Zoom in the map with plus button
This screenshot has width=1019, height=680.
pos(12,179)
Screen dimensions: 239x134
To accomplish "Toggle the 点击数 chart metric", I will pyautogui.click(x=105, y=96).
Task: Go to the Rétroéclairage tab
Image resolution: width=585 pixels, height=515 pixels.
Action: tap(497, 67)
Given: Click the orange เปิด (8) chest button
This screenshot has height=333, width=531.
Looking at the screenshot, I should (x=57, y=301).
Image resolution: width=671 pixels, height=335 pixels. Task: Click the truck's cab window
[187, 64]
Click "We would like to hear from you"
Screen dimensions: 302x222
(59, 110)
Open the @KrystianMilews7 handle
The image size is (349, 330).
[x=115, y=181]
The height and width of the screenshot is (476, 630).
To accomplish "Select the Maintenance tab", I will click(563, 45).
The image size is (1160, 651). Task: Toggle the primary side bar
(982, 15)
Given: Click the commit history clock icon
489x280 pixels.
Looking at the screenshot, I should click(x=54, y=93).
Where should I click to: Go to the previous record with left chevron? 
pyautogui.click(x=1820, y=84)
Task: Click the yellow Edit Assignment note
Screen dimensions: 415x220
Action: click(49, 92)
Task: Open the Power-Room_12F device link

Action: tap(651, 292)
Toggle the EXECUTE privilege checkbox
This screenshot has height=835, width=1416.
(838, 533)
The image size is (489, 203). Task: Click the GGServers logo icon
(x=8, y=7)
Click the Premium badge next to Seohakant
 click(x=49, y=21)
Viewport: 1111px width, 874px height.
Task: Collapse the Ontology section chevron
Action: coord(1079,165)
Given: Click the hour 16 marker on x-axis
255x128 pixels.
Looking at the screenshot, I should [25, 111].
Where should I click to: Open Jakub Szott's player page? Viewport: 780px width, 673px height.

- [REQUIREMENT]
Reproduce each line of the entries above from the one containing "The image size is (489, 203)." through the last, exactly, and no other line.

- [RESPONSE]
The image size is (489, 203). Task: Click the GGServers logo icon
(x=8, y=7)
Click the Premium badge next to Seohakant
 click(x=49, y=21)
Viewport: 1111px width, 874px height.
Task: Collapse the Ontology section chevron
Action: coord(1079,165)
Given: Click the hour 16 marker on x-axis
255x128 pixels.
Looking at the screenshot, I should [25, 111].
Where should I click to: Open Jakub Szott's player page? Viewport: 780px width, 673px height.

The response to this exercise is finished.